A 3ª Turma do Superior Tribunal de Justiça admitiu a possibilidade de o juiz do inventário nomear um perito para atuar como inventariante digital — responsável por acessar dispositivos eletrônicos de pessoas falecidas, extrair apenas os dados relevantes ao inventário e preservar os direitos de personalidade.
O julgamento tratou de recurso especial interposto por inventariantes de uma família que morreu em um acidente de helicóptero em São Paulo, em 2016, e que buscavam acesso aos conteúdos de três tablets dos falecidos para identificar bens de valor econômico ou afetivo. O caso resultou na criação de um precedente inédito no tribunal (REsp 2.124.424).
Voto da relatora: proteção de dados pessoais
A ministra Nancy Andrighi, relatora, destacou que a abertura dos dispositivos poderia expor informações personalíssimas, protegidas por senha, a herdeiros, empresas ou até mesmo ao próprio Judiciário. Para evitar a violação da intimidade dos falecidos, defendeu que a função de perito especializado, batizada de “inventariante digital”, fosse instituída.

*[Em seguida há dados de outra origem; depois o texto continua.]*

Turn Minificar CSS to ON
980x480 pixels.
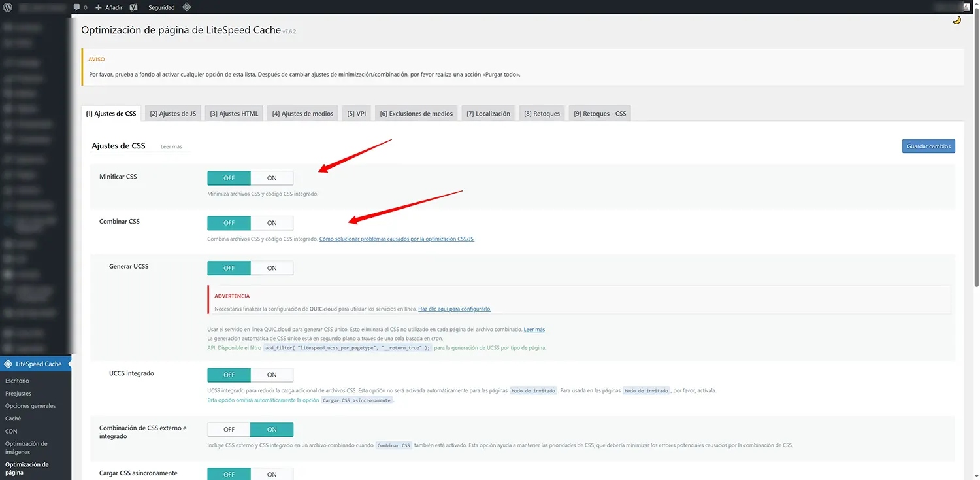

“Ele só ajuda o juiz naquilo que nós não temos: a expertise de abrir uma máquina dessa e arrolar minuciosamente tudo o que tem ali dentro, para então dizer o que pode ser transmitido ou não. Toda vez que tiver algo que viole os direitos de personalidade, o juiz não poderá transmitir”, afirmou Nancy.
O entendimento foi acompanhado pelos ministros Humberto Martins, Moura Ribeiro e Daniela Teixeira.
Divergência vencida
O ministro Ricardo Villas Bôas Cueva abriu divergência. Para ele, não havia motivo para diferenciar herança analógica da digital, já que os herdeiros, ao acessar documentos físicos, também podem se deparar com informações pessoais e são responsáveis por resguardar a memória do falecido.
Segundo o ministro, a solução seria impor segredo de Justiça ao processo ou responsabilizar eventuais abusos com base na responsabilidade civil, sem necessidade de criar uma figura intermediária.
“Uma carta privada deixada pelo falecido poderá ser aberta pelos herdeiros, enquanto o acesso a uma comunicação eletrônica terá tratamento diferenciado”, apontou Cueva.
Ainda assim, o ministro admitiu que, se o juízo de primeiro grau entendesse necessário, poderia instaurar incidente processual para avaliação dos bens digitais, com auxílio de perito especializado.
Desdobramentos do caso
As instâncias ordinárias haviam rejeitado pedido das inventariantes para que fosse expedido novo ofício à Apple, alegando que a medida envolveria questão de alta indagação, exigindo ação própria. A 3ª Turma afastou esse entendimento e reconheceu que a análise do conteúdo dos dispositivos pode ser realizada no próprio inventário.
Com a decisão, o STJ inaugura a possibilidade de nomeação de um inventariante digital como instrumento de equilíbrio entre a proteção dos direitos da personalidade e a necessidade de identificar bens patrimoniais no âmbito sucessório.